DIRECTION 1:
Please pick out every row below that contains the word "width" and copy each of those rows in full.

A.I. News and the A.I. Economy

Julie Beal
Activist Post

Daily news reports about how the markets have reacted to specific events are now commonplace. The fake tweet saying Obama had been hurt in an explosion shook the markets, as did the Boston bombing. The reaction was instant: millions were lost. The trouble is, most trades on the stock market are now conducted by algorithms running on super-computers. It’s not human beings making the decisions any more; A.I. is being used to both read and write the news, which then feeds and directs the A.I. economy, over which we have little control.

The A.I. algorithms are constantly mining the Web, to analyse social media, blogs, and real-time news feeds, to predict the markets; in fact, they price the news.

The computers have been programmed to interpret the news, as quickly as A.I. possible, in order to get the edge on trading. The race is on – to find the latest technology to gain a microsecond advantage over competitors. Drones and algorithms are now used to source and write the news reports, but could it go even further? Could some of our daily news be covering events that were planned to happen, just to get that edge?


The algorithmic ecosystem

Wall Street has changed a lot: the shouting commotion of the stock market has been replaced with the eerie hum of hundreds of computers, housed in large, temperature-controlled rooms. Each computer is running proprietary algorithms, trading at lightning-fast speed.

The algorithms these computers operate are so fast that what they do cannot be understood by humans. We’re talking thousands of trades per minute.

We’re talking very clever computers that can understand the news and communicate with each other. It’s a game: bids are made, and then retracted, hundreds of times per second, in an effort to fool the other algorithms.

RECORDS:
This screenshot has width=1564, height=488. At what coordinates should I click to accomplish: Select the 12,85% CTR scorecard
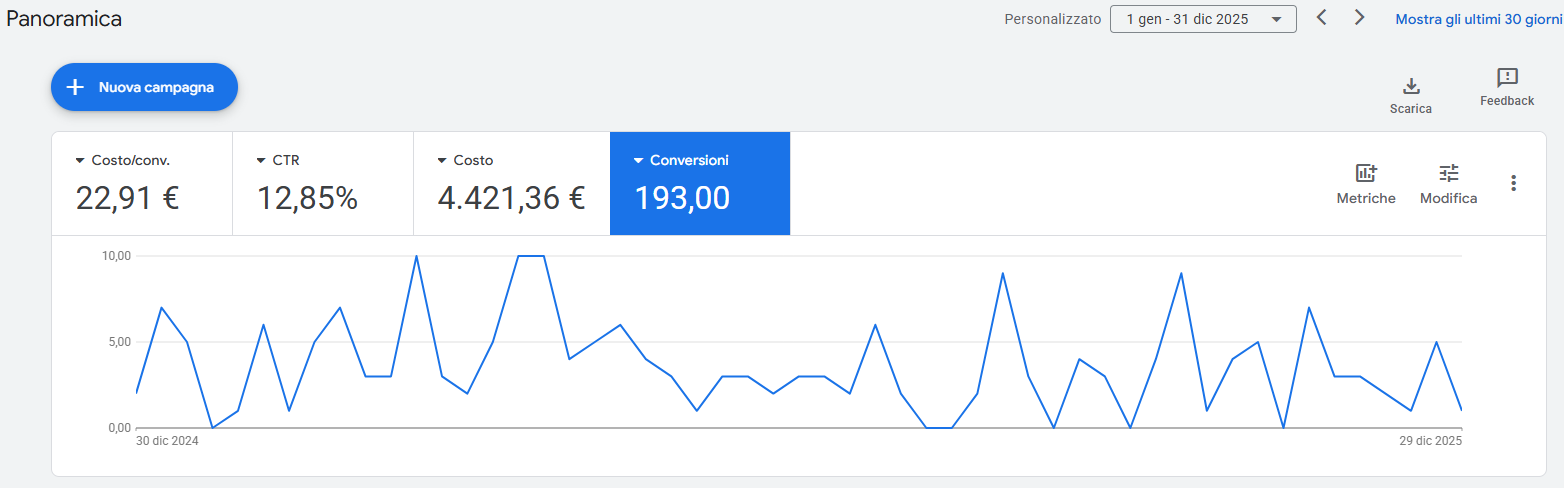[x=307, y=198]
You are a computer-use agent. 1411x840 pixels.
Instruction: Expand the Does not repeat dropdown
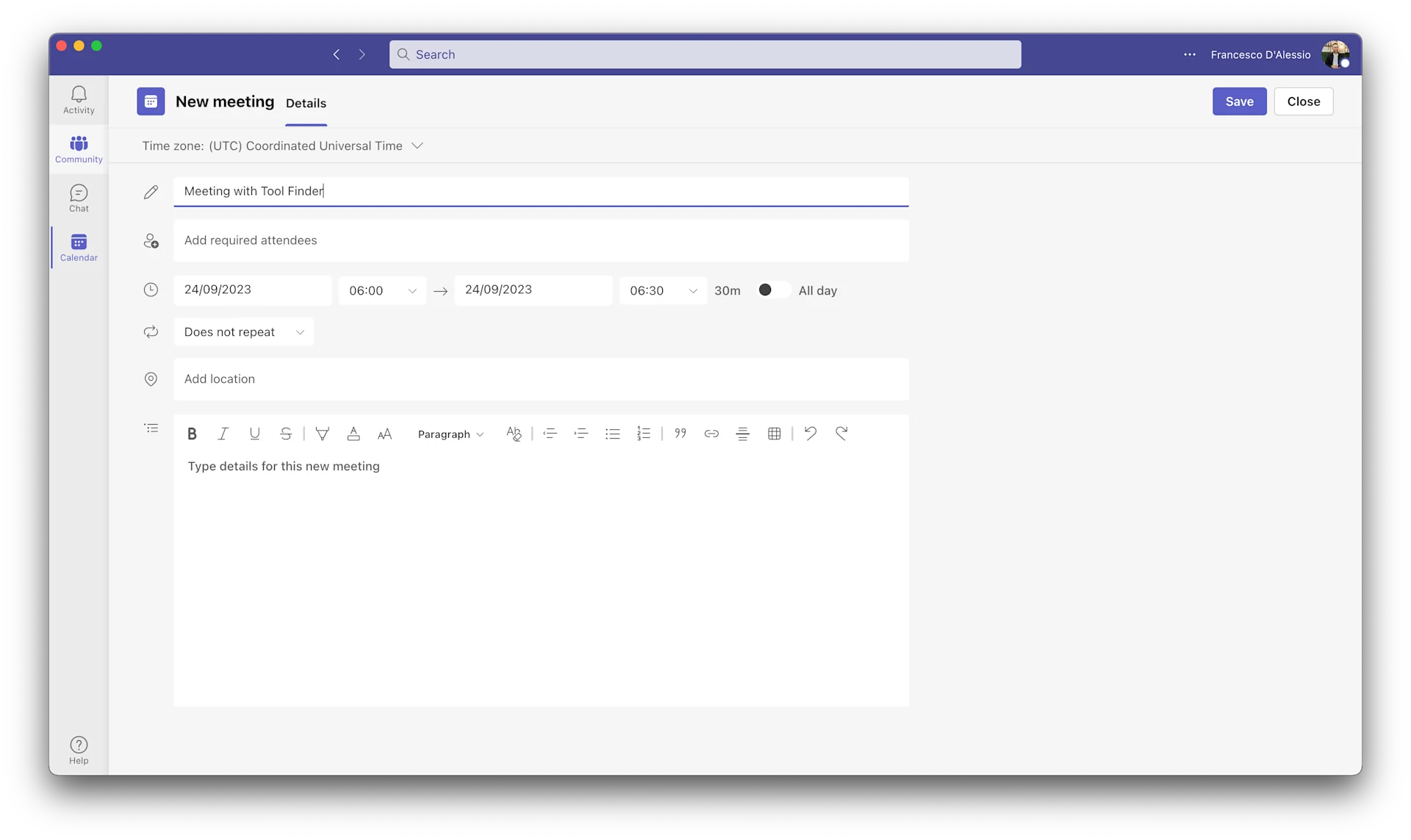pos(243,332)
---
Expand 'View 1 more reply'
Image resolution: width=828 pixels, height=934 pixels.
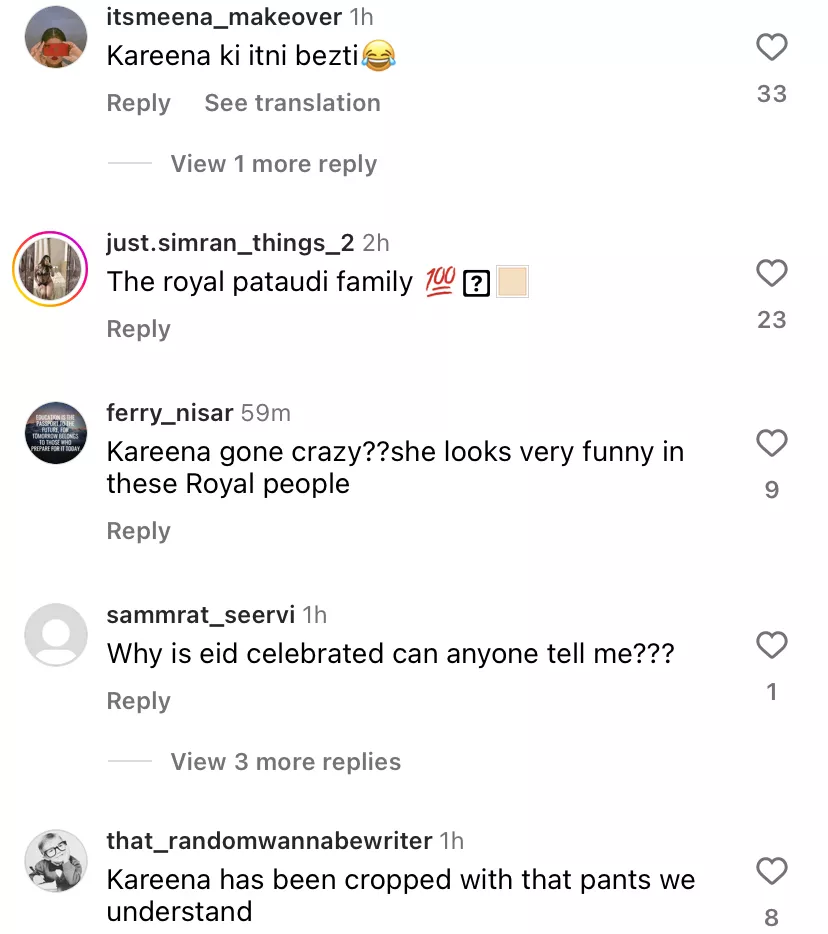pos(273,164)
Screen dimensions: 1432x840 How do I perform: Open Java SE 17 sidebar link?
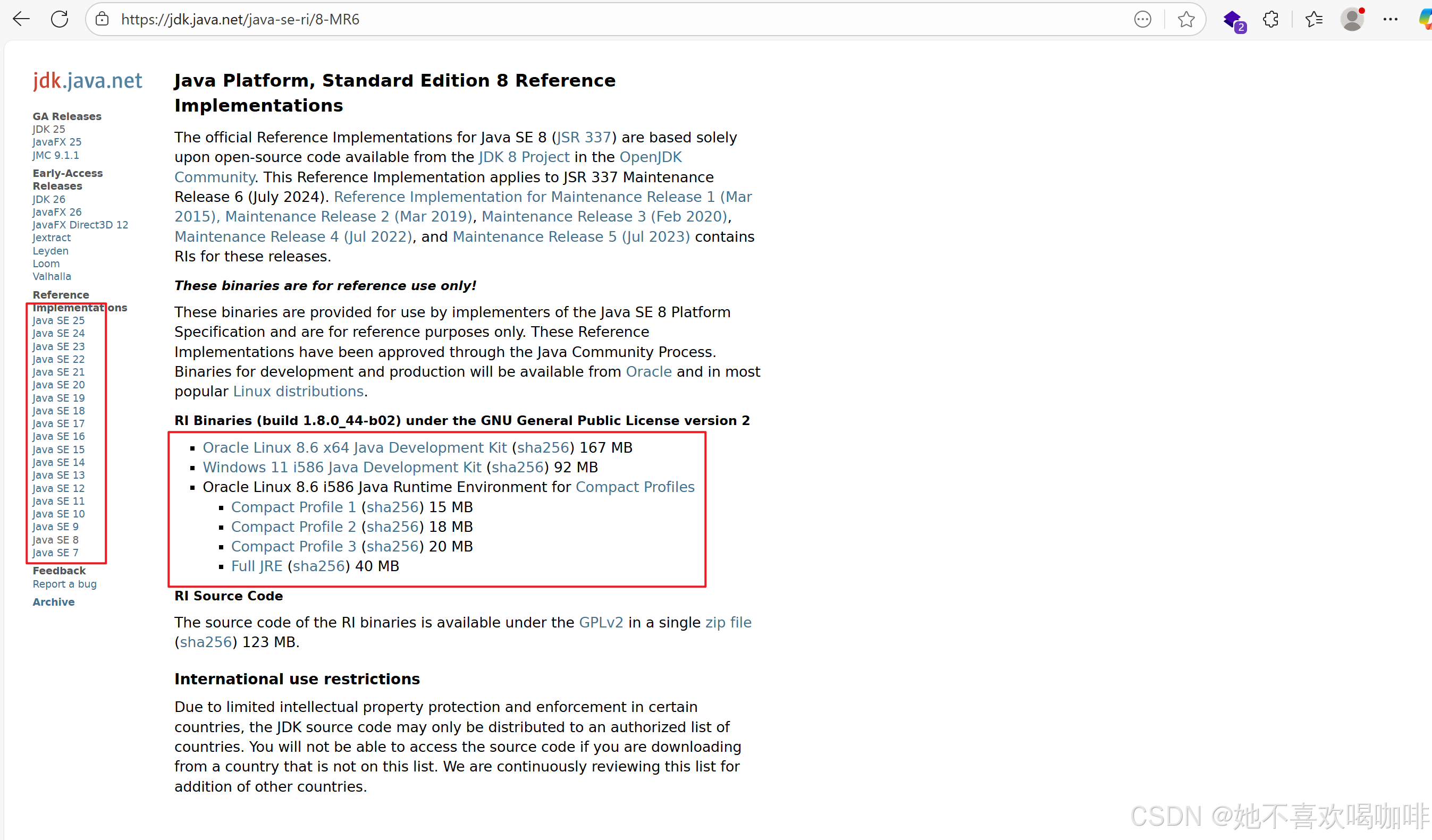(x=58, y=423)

DIRECTION 2:
From the A.I. news article above, extract the passage from "The computers have" up to and including "trades per minute.", word for word.

TASK ANSWER 1:
This screenshot has width=1564, height=488. At what coordinates should I click to accomplish: Select the 12,85% CTR scorecard
Image resolution: width=828 pixels, height=934 pixels.

TASK ANSWER 2:
The computers have been programmed to interpret the news, as quickly as A.I. possible, in order to get the edge on trading. The race is on – to find the latest technology to gain a microsecond advantage over competitors. Drones and algorithms are now used to source and write the news reports, but could it go even further? Could some of our daily news be covering events that were planned to happen, just to get that edge?


The algorithmic ecosystem

Wall Street has changed a lot: the shouting commotion of the stock market has been replaced with the eerie hum of hundreds of computers, housed in large, temperature-controlled rooms. Each computer is running proprietary algorithms, trading at lightning-fast speed.

The algorithms these computers operate are so fast that what they do cannot be understood by humans. We’re talking thousands of trades per minute.